# Start of PASSAGE

Indigenous Australian clan

The Burramattagal, also spelled as Baramadagal, Boromedegal and Parramattagal are one clan of the Darug-Eora people of Indigenous Australians. Their country before colonisation by the British was the area now known as Parramatta in the Sydney region. Their naming is derived from the Darug words for eel (burra), place (matta) and people (gal), ie., people of the place of eels.

==History==
It is believed that the various clans of the Eora and Darug people, including the Burramattagal and their ancestors have been resident in the Sydney basin for up to 10,000 years.

===British colonisation===
The Burramattagal were rapidly dispossessed of their lands in November 1788 when Governor Arthur Phillip, decided that Parramatta and nearby Rose Hill were ideal locations to establish a military outpost and a farm. The Burramattagal clan at that time consisted mostly of a kinship group headed by an elder named Maugoran. Maugoran and others, including his son Baludarri and young daughter Boorong, were forcibly displaced by the arriving British forces into Wallumettagal country near what is now known as the Ryde region. Maugoran later complained to the colonists "at the number of white men who had settled in his former territories". Governor Phillip, however, dismissed the complaint by saying that "certain it is that wherever our colonists fix themselves, the natives are obliged to leave that part of the country". Phillip also reacted to Maugoran's protest by reinforcing the troops at Rose Hill.

# End of PASSAGE
# Start of MATERIAL PROVIDED

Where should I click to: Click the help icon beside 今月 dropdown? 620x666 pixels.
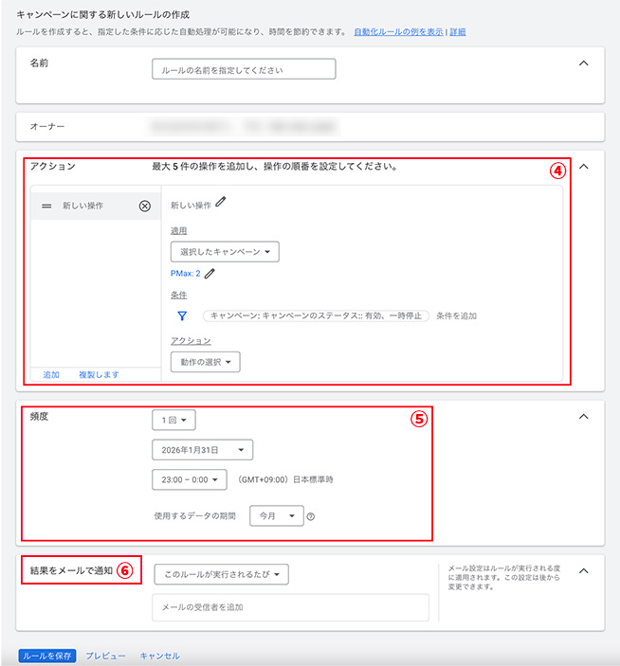tap(311, 516)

# End of MATERIAL PROVIDED

__WHAT IS ASKED__:
1 > Answer these questions from the passage about the Burramattagal.
(a) What is the Darug word for eel?
(b) For up to how many years are the clans believed to have lived in the Sydney basin?
(c) Which elder headed the kinship group that made up most of the clan in 1788?
2 > Using the passage about the Burramattagal, explain why the clan lost its lands in November 1788.
3 > List every person named in the passage about the Burramattagal.

__ANSWERS GIVEN__:
1 >
(a) Burra.
(b) Up to 10,000 years.
(c) Maugoran.

2 > Governor Arthur Phillip decided that Parramatta and nearby Rose Hill were ideal locations for a military outpost and a farm. The Burramattagal were forced off their lands so that the British could establish them.

3 > Arthur Phillip, Maugoran, Baludarri, Boorong